A Journey of Machine Learning Practices

Hamza Mushtaq Mian
If Technology
Published in
5 min readMay 5, 2021

An overview of evolving ML practices at If

Photo by Matt Howard on Unsplash

As the largest property & casualty insurer in the Nordics, If has a long history of applying advanced analytics and predictive modeling for insurance products and their pricing. In the past few years, the practice of applying predictive models and machine learning has expanded to other areas such as customer acquisition and sales, customer services operations as well as claims handling and operations.

Starting from a small number of disparate data scientists, today we have a few dedicated squads working towards applying and iterating the use cases in these non-pricing domains. This journey has been reflected by a continuously maturing set of practices and platform to support these teams.

How it all began
Around 2017 we found that data, platform and machine learning (ML) engineering workflows were a key bottleneck around progressing with ML use cases. With multiple data scientists working on different models, there was a lot of one-off development needed to develop and maintain models and relevant pipelines in production. Moreover, with use cases involving access via APIs, areas around authentication, performance, monitoring and privacy all became very relevant to us.

While we already had data engineering support towards data scientists, the engineers and data scientists were further reorganized into a single team to support a common goal, share practices and concerns, as well as to avoid co-ordination across team silos. At this point the work towards the first building blocks for an ML platform at If began.
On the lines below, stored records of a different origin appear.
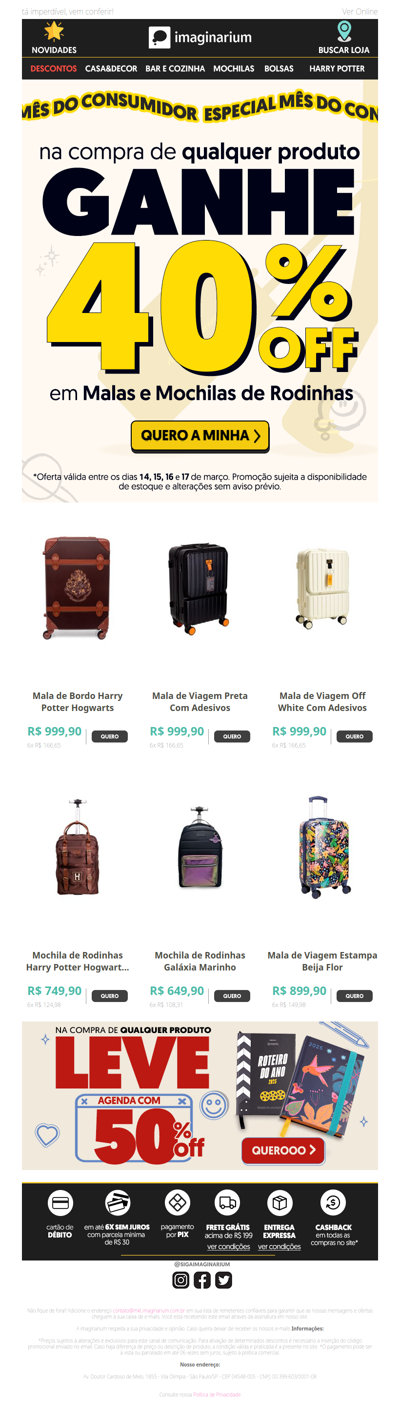This screenshot has height=1415, width=400.
Task: Click the Quero a Minha button
Action: [x=200, y=436]
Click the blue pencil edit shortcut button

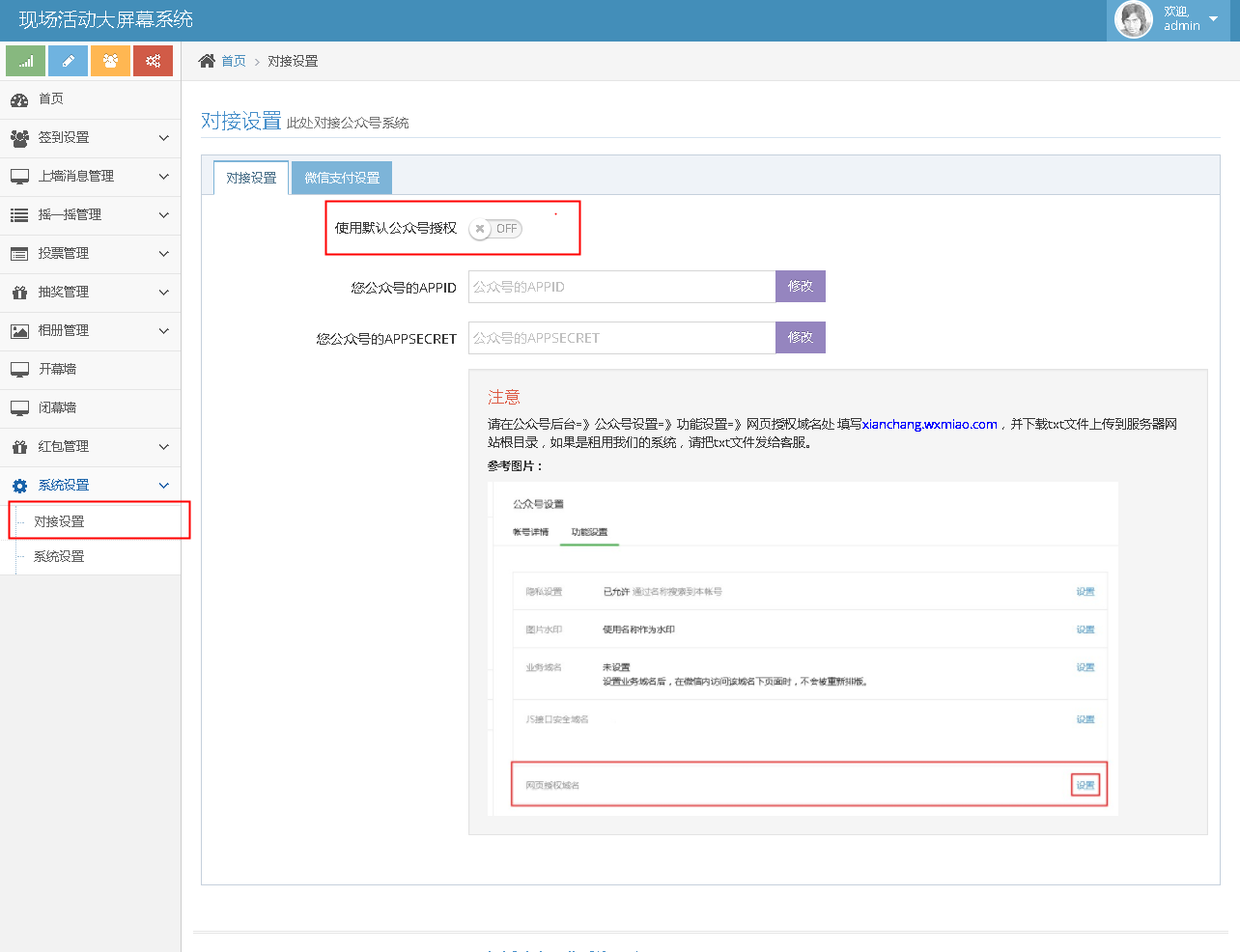(x=68, y=61)
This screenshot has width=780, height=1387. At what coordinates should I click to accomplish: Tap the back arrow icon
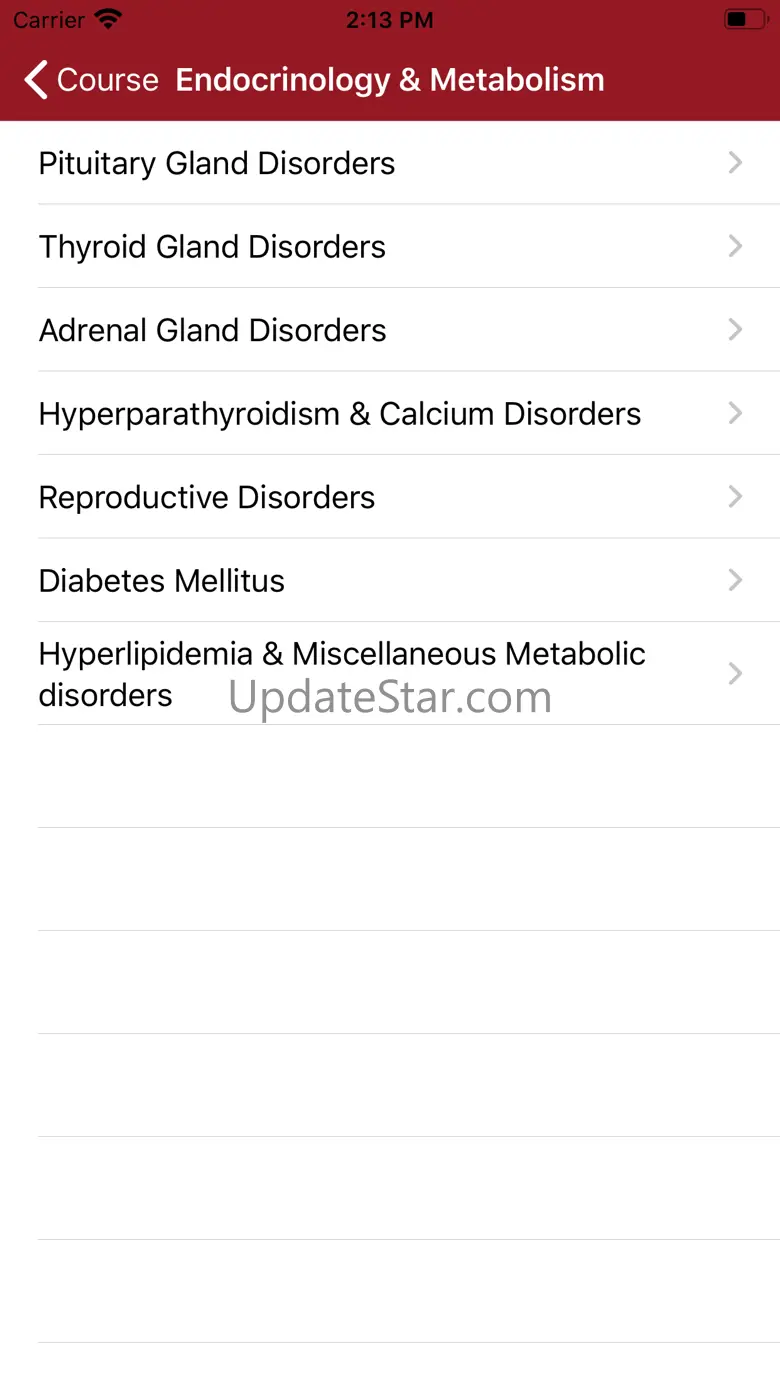36,80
The ML platform development was based on four key principles:

1. Enable data scientists to work with their preferred tools and languages, e.g. Python.
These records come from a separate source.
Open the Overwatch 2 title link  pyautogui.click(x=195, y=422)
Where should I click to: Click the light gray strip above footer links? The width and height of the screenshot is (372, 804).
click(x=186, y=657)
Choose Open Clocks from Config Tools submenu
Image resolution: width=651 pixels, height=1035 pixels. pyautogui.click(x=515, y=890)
2. Approach the development and deployment of models as self-service features for data scientists. It should not require a data or ML engineer to deploy a new model and data pipeline. Rather the engineering focus should be on self-service enablers with an emphasis on automated and standardized workflows.

3. Setup a resilient and performant platform, which can scale for real-time serving, batch scoring as well as follow best engineering practices for APIs and data integration.

4. Adopt dev-ops related practices and adapt them to ML workflows, now commonly referred to as ML-Ops.

Overview of developed platform and services for Machine learning

Current focus: ML with image, audio and language data
Advancing on image, audio and language modeling has meant our data scientists and engineers adapting the way that they have been working with different use cases. This has led to changing the ways of working, as well as extending the technology in use.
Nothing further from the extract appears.